The data described demonstrates that microRNAs are emerging as powerful tools in the management of early-stage NSCLC. Considering diagnostic efficacy as well as the variability in miRNA expression depending on tumor type and individual patient features, specific miRNA panels (rather than single miRNAs) are required for reliable cancer diagnostics [25]. The selection of miRNAs for these panels is a precise process rooted in high-throughput sequencing and microarray studies that compare miRNA expression profiles between NSCLC tumor tissue and matched healthy tissue. The criteria for selecting miRNA panels emphasize differential expression, stability, functional relevance, and robust performance metrics. The development process involves discovery, validation, panel construction, clinical evaluation, and blinded testing, supported by bioinformatic analysis. These steps ensure that miRNA panels are reliable, reproducible, and clinically useful for non-invasive diagnostics [129]. miRNAs are selected based on their significant dysregulation (up- or downregulation) in disease states compared to healthy controls. Moreover, they must be stable and reliably detectable in liquid biopsies (e.g., serum, plasma). Furthermore, the chosen miRNAs should be involved in several key cancer pathways (e.g., proliferation, apoptosis, metastasis). In addition, it is desirable that there be no correlation between the expression of microRNA biomarkers and the patient’s gender and age, as well as physiological state (hormonal status, dietary pattern, etc.) [130]. Therefore, the miRNA panels should be evaluated based on multiple factors such as sensitivity, specificity, area under the curve (AUC), positive likelihood ratio (PLR), negative likelihood ratio (NLR), and diagnostic odds ratio (DOR) [131].
Despite their promising results, the panels reviewed here share common limitations that affect their real-world reliability. Some studies, like the one performed by Zhong et al. (2021) [132], used relevant control groups (including benign nodules) but were limited by small or non-diverse cohorts. Others, like the one performed by Ying et al. (2020) [133], enrolled large, multi-ethnic populations but did not test specifically against benign conditions, since distinguishing cancer from benign nodules is the main challenge in screening. Blinded validation was also inconsistently applied. To build panels that are both reproducible and clinically useful, future work must prioritize diverse patient groups, include benign disease controls, and use blinded evaluation. Without these steps, the findings will remain difficult to compare or translate into practice.
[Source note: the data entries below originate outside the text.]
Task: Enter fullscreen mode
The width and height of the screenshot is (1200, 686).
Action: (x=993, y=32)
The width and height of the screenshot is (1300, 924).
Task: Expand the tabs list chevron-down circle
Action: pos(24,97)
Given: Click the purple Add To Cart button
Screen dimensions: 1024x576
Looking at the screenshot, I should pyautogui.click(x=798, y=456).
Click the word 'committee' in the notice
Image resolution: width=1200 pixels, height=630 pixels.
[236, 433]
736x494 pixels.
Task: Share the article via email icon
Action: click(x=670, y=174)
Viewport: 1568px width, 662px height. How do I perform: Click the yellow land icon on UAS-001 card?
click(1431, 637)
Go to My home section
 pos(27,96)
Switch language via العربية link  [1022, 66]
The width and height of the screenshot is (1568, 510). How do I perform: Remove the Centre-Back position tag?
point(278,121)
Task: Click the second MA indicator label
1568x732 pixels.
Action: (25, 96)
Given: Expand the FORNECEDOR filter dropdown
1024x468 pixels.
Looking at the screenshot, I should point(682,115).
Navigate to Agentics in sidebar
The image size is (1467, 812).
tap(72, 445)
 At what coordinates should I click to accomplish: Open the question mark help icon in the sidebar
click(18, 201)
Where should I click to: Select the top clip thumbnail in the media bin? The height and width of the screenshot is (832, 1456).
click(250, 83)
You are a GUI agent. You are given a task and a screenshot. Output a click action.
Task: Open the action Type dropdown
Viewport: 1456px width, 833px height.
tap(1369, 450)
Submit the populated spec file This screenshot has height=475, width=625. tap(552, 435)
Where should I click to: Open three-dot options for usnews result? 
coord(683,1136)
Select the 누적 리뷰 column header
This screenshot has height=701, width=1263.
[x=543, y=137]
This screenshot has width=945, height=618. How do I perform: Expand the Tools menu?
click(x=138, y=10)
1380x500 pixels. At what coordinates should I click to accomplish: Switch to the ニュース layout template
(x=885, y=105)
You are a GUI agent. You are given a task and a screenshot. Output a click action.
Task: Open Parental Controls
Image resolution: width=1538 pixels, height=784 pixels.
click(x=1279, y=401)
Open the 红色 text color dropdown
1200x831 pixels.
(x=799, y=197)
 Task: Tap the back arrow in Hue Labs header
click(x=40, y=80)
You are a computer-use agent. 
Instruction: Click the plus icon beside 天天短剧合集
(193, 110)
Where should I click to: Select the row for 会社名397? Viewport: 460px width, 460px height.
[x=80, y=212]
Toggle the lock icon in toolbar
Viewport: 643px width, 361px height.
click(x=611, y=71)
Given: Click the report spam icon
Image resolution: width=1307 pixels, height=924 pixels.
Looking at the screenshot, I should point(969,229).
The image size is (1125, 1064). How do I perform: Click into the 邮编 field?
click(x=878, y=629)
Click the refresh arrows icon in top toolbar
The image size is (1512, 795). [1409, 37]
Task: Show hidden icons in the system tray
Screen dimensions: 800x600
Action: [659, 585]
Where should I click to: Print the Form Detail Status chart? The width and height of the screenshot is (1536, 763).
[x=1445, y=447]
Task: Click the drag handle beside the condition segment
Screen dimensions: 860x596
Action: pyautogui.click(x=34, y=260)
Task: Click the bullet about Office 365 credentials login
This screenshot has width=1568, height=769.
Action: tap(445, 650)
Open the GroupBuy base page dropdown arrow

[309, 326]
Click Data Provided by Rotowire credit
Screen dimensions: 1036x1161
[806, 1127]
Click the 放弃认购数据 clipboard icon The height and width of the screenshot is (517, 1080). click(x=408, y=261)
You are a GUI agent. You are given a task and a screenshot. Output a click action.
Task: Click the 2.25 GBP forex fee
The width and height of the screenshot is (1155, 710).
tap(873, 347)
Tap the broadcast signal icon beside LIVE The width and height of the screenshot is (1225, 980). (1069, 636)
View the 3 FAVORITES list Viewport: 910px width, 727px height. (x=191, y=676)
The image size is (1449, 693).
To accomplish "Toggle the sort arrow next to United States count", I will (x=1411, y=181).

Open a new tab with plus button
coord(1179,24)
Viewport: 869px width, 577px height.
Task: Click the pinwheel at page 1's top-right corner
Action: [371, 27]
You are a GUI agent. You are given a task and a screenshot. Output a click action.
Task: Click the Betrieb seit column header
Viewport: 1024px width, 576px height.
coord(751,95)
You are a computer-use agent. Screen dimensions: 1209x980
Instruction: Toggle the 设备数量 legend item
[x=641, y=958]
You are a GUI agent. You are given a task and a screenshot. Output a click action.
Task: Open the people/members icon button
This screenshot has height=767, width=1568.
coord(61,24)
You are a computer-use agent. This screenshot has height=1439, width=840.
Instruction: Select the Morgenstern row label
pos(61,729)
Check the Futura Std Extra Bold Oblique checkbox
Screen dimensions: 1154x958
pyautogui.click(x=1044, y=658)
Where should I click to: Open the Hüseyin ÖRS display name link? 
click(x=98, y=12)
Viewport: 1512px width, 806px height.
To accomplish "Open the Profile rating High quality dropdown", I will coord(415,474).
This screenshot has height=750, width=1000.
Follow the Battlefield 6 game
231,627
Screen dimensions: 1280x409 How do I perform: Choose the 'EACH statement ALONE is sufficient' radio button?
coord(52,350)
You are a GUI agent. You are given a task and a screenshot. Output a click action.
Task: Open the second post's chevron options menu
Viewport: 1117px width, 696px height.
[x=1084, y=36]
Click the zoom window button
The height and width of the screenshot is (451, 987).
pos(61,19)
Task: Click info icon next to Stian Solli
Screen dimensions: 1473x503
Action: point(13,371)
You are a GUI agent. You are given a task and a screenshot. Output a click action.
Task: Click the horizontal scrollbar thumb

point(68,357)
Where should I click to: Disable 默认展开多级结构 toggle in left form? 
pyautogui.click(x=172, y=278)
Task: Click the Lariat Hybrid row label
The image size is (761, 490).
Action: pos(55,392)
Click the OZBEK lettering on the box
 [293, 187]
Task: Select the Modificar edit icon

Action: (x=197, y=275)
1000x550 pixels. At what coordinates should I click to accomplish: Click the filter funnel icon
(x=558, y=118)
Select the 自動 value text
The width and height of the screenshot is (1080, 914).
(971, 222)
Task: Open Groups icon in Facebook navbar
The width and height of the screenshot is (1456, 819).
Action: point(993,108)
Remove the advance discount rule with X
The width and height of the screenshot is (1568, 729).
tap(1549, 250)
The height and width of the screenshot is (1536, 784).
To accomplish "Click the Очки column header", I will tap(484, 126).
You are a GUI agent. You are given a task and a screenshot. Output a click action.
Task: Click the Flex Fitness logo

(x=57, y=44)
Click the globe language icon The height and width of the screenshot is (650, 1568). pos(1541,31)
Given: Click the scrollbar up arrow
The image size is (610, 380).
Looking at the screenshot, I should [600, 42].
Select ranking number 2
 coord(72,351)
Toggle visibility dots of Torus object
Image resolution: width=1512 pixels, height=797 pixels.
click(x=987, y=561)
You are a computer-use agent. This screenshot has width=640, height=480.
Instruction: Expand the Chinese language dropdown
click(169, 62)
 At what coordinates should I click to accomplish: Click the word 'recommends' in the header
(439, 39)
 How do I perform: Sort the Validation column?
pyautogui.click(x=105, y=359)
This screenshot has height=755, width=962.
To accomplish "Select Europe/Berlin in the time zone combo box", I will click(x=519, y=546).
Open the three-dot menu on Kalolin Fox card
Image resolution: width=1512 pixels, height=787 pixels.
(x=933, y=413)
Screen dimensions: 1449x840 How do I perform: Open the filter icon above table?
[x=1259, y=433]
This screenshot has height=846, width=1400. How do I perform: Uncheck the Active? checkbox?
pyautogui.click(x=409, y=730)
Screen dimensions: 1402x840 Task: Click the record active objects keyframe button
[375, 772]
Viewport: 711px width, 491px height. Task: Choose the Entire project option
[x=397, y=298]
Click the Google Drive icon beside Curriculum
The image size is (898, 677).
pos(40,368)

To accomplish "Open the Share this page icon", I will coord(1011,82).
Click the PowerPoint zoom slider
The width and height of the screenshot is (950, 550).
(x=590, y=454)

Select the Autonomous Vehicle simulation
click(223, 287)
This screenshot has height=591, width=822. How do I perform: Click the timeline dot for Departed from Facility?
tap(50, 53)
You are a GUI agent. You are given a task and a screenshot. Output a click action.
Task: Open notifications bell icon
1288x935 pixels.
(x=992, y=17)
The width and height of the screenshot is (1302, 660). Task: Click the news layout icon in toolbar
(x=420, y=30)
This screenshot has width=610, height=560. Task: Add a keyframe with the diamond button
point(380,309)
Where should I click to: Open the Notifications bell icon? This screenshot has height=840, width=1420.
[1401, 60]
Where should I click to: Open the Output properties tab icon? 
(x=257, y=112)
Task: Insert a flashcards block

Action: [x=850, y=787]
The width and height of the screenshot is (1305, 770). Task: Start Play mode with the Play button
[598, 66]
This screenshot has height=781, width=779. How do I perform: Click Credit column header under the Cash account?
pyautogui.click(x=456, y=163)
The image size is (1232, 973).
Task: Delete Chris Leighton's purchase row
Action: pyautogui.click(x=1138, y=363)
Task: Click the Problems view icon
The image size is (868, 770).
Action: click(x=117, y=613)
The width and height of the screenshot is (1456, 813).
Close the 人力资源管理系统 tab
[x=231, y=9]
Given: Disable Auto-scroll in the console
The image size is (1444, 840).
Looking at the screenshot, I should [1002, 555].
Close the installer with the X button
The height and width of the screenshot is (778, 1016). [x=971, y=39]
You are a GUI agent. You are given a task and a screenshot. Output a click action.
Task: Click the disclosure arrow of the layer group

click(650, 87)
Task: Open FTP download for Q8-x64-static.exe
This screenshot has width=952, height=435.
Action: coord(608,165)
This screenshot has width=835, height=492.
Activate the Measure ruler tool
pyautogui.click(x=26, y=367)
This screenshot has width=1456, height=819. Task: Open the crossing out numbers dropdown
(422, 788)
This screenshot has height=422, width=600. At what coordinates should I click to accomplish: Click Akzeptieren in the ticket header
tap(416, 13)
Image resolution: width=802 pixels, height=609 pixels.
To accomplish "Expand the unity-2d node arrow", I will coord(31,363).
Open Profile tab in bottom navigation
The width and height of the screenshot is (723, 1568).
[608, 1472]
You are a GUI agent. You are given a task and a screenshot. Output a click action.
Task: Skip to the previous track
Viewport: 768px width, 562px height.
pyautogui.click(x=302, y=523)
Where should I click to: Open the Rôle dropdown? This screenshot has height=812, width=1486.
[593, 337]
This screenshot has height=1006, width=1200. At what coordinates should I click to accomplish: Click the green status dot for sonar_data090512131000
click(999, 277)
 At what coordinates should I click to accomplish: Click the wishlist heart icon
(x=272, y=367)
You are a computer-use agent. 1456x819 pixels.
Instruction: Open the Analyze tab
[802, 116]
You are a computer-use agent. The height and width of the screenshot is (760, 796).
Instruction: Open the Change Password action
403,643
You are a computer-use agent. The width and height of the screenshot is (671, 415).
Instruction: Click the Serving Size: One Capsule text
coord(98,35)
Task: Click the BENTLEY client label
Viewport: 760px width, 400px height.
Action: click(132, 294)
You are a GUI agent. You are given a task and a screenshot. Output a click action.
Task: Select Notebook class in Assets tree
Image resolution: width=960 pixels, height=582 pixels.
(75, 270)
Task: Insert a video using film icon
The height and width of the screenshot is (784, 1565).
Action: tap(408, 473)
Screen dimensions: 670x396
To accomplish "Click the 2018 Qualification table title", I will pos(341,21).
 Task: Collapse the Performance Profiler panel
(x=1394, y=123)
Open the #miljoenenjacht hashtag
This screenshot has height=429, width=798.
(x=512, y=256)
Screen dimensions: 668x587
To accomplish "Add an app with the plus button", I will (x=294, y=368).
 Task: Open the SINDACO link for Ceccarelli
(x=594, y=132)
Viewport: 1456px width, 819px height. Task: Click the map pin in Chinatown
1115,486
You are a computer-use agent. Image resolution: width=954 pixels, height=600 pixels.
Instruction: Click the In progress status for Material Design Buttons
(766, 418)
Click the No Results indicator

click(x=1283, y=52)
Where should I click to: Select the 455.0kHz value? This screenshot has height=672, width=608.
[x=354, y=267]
A key challenge for miRNA panels in NSCLC detection is ensuring high specificity as many individual miRNAs (e.g., miR-21) are dysregulated across various cancer types, potentially leading to false positives. While miRNA panels show strong sensitivity for lung cancer, they must be carefully validated to differ between NSCLC and other malignancies, resulting in an accurate disease-specific detection [134]. However, this does not imply that different cancer types share an identical global cf-miRNA expression profile. A promising solution to this problem is paired normalization within a miRNA panel. This approach involves analyzing the ratios between specific miRNA pairs rather than relying solely on the absolute levels of individual miRNAs. This can significantly improve the accuracy of disease-specific detection and differentiate NSCLC from other malignancies [135].
The growing body of evidence demonstrates that miRNA panels hold great promise as non-invasive diagnostic tools for early-stage NSCLC. The rigorous selection process, which integrates high-throughput sequencing, functional pathway relevance, and advanced bioinformatic analyses, ensures that candidate miRNAs exhibit both biological significance and clinical utility. Multiple studies, some mentioned in Table 3, have validated distinct miRNA signatures with high diagnostic accuracy, achieving impressive AUC values often exceeding 0.85 to 0.97, along with strong sensitivity and specificity across diverse patient cohorts and NSCLC subtypes. The composite score for each diagnostic panel was calculated using the following formula: AUC + (specificity/100) + (sensitivity/100). This metric provides an integrated assessment of the panel’s overall performance. For instance, the panel proposed by Zhong et al. (2021) achieved a score of 2.385 [132], which is lower than the score of 2.867 [135] attained by the panel from Wang, Y. et al.’s study (2016) [136].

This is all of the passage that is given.